Texte fourni ▸
-------------------------

La mort des philosophes
Lundi 10 octobre 2022
Nombreux et éloquents articles cette semaine en hommage à Bruno Latour, penseur contemporain de l’écologie politique. Et des articles remontent dans le fil, comme celui-ci : « L’écologie, c’est la nouvelle lutte des classes », entretien publié dans Le Monde le 10 décembre 2021, qui résonne dans l’actualité.
« Il est incroyable qu’on répète ce mantra sur « fin du monde fin du mois », alors que la définition de ce qu’est une inégalité « sociale » n’a jamais cessé de changer. Eh bien oui, le monde [l’état du monde] s’ajoute aux fins de mois, comme le genre, la race se sont ajoutés aux divisions sociales. Un jour il faudra penser à quitter le XXe siècle. Si la sociologie ne change pas, ce n’est pas ma faute. En prenant une définition appauvrie du « social », on arrive évidemment à considérer l’écologie comme « extérieure ». »
Bureau politique à Bruxelles
Nouvelles présentations synthétiques de l’état des conclaves budgétaires, entité par entité, et des questions que ceux-ci soulèvent. Je ne vais pas rentrer dans le détail des mesures, c’était dans la presse. Je ne vais pas rentrer dans le détail des interprétations, ce n’était pas dans la presse.
+ Discussion sur les questions stratégiques.

-------------------------

Consignes ▸
1. Pouvez-vous retaper intégralement le texte fourni, sans en changer un seul caractère ?
2. Pouvez-vous modifier la liste en remplaçant « column header » par « column title » et redonner les lignes qui vont de celle contenant « Screen dimensions: 820x403 » à celle contenant « [x=1383, y=178] », toutes deux incluses, sans rien changer d'autre ?

-------------------------

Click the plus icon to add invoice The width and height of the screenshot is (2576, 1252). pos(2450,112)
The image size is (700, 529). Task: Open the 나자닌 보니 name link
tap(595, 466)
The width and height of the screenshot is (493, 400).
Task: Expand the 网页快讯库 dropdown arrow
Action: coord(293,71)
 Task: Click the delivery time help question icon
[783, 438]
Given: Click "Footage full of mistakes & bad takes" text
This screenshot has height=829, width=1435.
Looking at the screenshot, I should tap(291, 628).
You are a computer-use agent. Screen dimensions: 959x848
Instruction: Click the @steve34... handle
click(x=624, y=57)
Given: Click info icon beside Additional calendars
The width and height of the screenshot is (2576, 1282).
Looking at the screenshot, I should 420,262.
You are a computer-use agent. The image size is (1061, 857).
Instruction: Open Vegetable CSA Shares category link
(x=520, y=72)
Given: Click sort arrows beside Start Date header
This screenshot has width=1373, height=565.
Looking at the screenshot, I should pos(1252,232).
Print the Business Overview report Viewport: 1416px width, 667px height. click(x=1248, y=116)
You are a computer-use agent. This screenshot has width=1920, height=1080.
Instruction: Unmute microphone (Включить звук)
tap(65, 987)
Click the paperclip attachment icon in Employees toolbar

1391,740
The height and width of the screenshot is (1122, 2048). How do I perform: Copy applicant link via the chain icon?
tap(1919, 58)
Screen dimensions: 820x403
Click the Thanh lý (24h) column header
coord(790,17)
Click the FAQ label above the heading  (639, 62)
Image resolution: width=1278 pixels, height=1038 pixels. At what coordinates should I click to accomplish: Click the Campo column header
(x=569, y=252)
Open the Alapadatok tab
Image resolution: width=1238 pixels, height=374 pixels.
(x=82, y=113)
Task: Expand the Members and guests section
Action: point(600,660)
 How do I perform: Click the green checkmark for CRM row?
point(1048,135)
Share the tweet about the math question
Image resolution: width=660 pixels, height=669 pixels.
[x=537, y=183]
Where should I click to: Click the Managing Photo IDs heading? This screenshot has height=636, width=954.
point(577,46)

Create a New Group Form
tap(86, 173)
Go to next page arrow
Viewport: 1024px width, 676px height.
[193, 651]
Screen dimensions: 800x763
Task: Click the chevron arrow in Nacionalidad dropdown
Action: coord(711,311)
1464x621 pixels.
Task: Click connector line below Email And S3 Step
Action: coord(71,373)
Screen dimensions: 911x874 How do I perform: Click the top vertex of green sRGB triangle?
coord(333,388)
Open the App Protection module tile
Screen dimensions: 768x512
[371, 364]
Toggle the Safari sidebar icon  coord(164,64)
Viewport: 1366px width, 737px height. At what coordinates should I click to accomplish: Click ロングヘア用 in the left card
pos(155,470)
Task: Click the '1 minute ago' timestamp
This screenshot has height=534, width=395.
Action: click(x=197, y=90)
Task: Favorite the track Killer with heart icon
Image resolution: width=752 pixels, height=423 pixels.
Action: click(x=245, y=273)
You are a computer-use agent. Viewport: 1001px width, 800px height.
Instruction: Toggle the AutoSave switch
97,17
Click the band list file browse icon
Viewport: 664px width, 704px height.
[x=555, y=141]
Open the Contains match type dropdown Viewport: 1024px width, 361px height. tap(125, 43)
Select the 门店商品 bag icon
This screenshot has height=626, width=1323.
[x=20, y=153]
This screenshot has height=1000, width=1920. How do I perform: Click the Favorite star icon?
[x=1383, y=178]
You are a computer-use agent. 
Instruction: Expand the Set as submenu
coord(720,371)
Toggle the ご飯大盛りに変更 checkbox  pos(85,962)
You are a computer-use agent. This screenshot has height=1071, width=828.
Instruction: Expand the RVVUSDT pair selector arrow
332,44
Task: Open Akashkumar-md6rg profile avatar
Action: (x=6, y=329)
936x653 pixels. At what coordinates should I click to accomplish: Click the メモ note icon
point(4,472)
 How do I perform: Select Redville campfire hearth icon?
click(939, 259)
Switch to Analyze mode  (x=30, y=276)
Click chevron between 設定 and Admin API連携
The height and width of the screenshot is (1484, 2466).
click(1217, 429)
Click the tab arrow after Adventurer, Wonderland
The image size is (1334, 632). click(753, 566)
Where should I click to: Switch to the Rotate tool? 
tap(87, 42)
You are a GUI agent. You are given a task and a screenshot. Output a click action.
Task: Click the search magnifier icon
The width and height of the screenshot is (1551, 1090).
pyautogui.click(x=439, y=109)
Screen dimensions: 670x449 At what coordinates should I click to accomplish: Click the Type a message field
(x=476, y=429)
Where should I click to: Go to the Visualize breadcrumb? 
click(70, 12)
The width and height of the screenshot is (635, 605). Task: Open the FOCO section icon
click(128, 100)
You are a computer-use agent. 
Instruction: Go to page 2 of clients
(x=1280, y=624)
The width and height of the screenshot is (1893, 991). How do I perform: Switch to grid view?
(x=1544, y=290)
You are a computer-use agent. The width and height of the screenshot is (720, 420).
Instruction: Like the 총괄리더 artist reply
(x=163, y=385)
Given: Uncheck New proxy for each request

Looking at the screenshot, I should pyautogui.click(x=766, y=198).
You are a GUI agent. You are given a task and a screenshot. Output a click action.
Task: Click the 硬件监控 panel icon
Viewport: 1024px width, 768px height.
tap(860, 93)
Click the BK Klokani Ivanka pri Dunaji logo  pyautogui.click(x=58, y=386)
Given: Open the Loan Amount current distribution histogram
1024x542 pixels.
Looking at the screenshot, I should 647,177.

-------------------------

Réponses ▸
1.
La mort des philosophes
Lundi 10 octobre 2022
Nombreux et éloquents articles cette semaine en hommage à Bruno Latour, penseur contemporain de l’écologie politique. Et des articles remontent dans le fil, comme celui-ci : « L’écologie, c’est la nouvelle lutte des classes », entretien publié dans Le Monde le 10 décembre 2021, qui résonne dans l’actualité.
« Il est incroyable qu’on répète ce mantra sur « fin du monde fin du mois », alors que la définition de ce qu’est une inégalité « sociale » n’a jamais cessé de changer. Eh bien oui, le monde [l’état du monde] s’ajoute aux fins de mois, comme le genre, la race se sont ajoutés aux divisions sociales. Un jour il faudra penser à quitter le XXe siècle. Si la sociologie ne change pas, ce n’est pas ma faute. En prenant une définition appauvrie du « social », on arrive évidemment à considérer l’écologie comme « extérieure ». »
Bureau politique à Bruxelles
Nouvelles présentations synthétiques de l’état des conclaves budgétaires, entité par entité, et des questions que ceux-ci soulèvent. Je ne vais pas rentrer dans le détail des mesures, c’était dans la presse. Je ne vais pas rentrer dans le détail des interprétations, ce n’était pas dans la presse.
+ Discussion sur les questions stratégiques.

2.
Screen dimensions: 820x403
Click the Thanh lý (24h) column title
coord(790,17)
Click the FAQ label above the heading  (639, 62)
Image resolution: width=1278 pixels, height=1038 pixels. At what coordinates should I click to accomplish: Click the Campo column title
(x=569, y=252)
Open the Alapadatok tab
Image resolution: width=1238 pixels, height=374 pixels.
(x=82, y=113)
Task: Expand the Members and guests section
Action: point(600,660)
 How do I perform: Click the green checkmark for CRM row?
point(1048,135)
Share the tweet about the math question
Image resolution: width=660 pixels, height=669 pixels.
[x=537, y=183]
Where should I click to: Click the Managing Photo IDs heading? This screenshot has height=636, width=954.
point(577,46)

Create a New Group Form
tap(86, 173)
Go to next page arrow
Viewport: 1024px width, 676px height.
[193, 651]
Screen dimensions: 800x763
Task: Click the chevron arrow in Nacionalidad dropdown
Action: coord(711,311)
1464x621 pixels.
Task: Click connector line below Email And S3 Step
Action: coord(71,373)
Screen dimensions: 911x874 How do I perform: Click the top vertex of green sRGB triangle?
coord(333,388)
Open the App Protection module tile
Screen dimensions: 768x512
[371, 364]
Toggle the Safari sidebar icon  coord(164,64)
Viewport: 1366px width, 737px height. At what coordinates should I click to accomplish: Click ロングヘア用 in the left card
pos(155,470)
Task: Click the '1 minute ago' timestamp
This screenshot has height=534, width=395.
Action: click(x=197, y=90)
Task: Favorite the track Killer with heart icon
Image resolution: width=752 pixels, height=423 pixels.
Action: click(x=245, y=273)
You are a computer-use agent. Viewport: 1001px width, 800px height.
Instruction: Toggle the AutoSave switch
97,17
Click the band list file browse icon
Viewport: 664px width, 704px height.
[x=555, y=141]
Open the Contains match type dropdown Viewport: 1024px width, 361px height. tap(125, 43)
Select the 门店商品 bag icon
This screenshot has height=626, width=1323.
[x=20, y=153]
This screenshot has height=1000, width=1920. How do I perform: Click the Favorite star icon?
[x=1383, y=178]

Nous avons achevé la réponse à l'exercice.